═══ INPUT RECORDS
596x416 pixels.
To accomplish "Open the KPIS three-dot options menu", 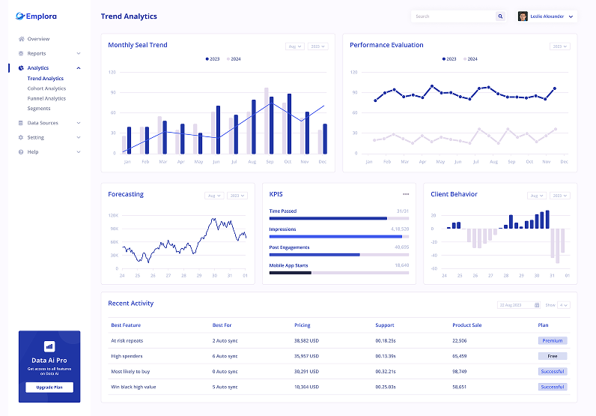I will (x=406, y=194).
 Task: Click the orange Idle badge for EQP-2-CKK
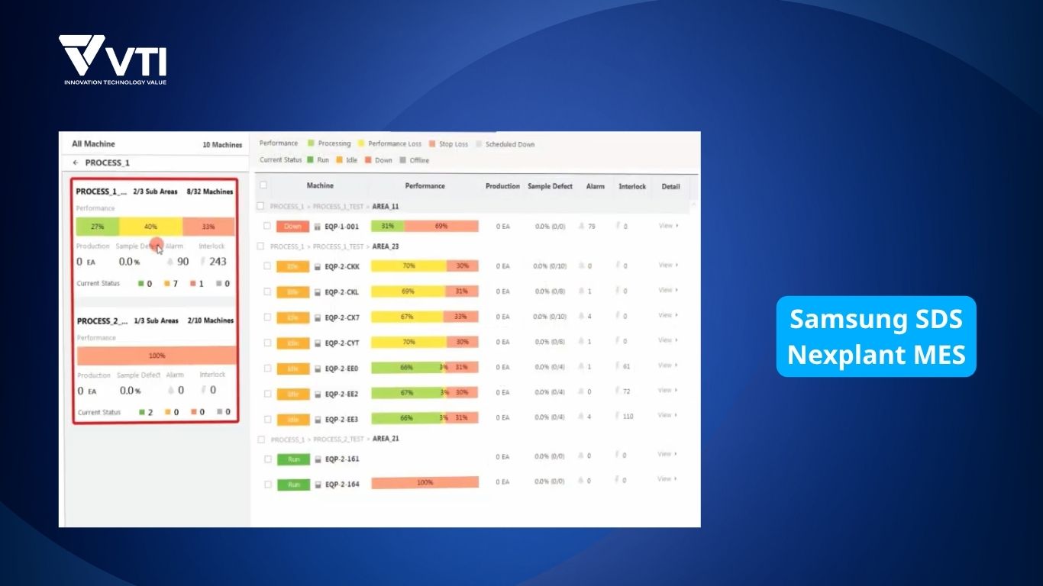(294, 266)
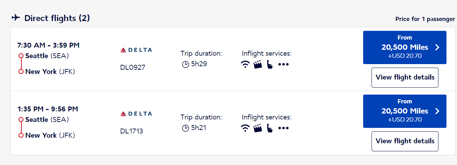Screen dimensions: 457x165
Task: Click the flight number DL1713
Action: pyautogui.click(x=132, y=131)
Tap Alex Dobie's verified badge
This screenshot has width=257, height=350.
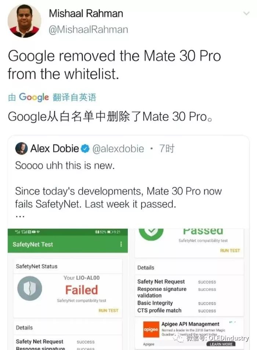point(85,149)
══════
═══ INPUT RECORDS
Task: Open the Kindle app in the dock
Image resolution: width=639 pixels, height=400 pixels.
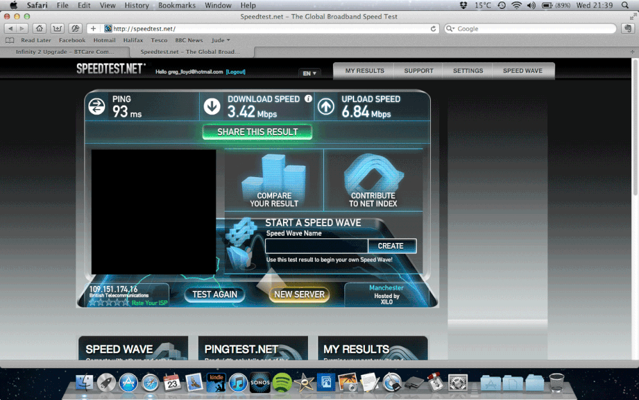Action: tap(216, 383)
══════
═══ INPUT RECORDS
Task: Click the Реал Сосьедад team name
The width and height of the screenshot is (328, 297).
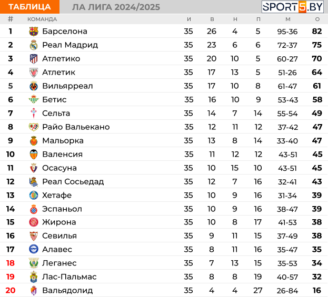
══════
▸ **PROBLEM REQUIREMENTS**: Above are the records; repeat exactly the lines from the one holding "Task: Click the Реал Сосьедад team name" down to the one holding "The width and", end lines included.

▸ **SOLUTION TO THIS TASK**:
Task: Click the Реал Сосьедад team name
The width and height of the screenshot is (328, 297).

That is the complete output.